Monday, 27 October 2003
D0110

This presentation is part of : Student Competition Display Presentations, Section Cd. Behavior and Ecology

Examination of nutritional supplementation after long flight in a grasshopper, Melanoplus sanguinipes

Kyung Jin Min, Nathan Jones, Tina Taub-Montemayor, and Mary Ann Rankin. The University of Texas, Section of Integrative Biology, Austin, TX

Previous work in our lab showed that long duration flight accelerates reproduction in a grasshopper, Melanoplus sanguinipes.
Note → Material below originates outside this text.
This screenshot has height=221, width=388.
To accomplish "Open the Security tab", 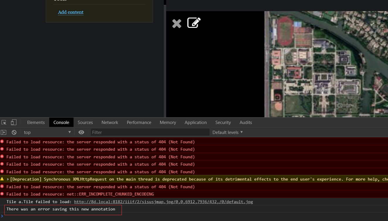I will pyautogui.click(x=223, y=123).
Considering the fact that migration seems to extract a cost of reproduction in many insects, enhanced reproduction after long flight is not a common phenomenon and its mechanism is not understood at all. We tested the possibility that enhanced reproduction after long flight can be achieved by nutritional supplementation through either nutrient transfer via increased mating or feeding behavior changes after long flight. We did not observe any difference in mating frequency and duration after long flight. However, females after long flight consumed significantly greater quantities of food and displayed increased digestive capacity for lipid. These results suggest that nutritional compensation by changes in feeding behavior could partially account for the increased reproduction after long flight in M. sanguinipes.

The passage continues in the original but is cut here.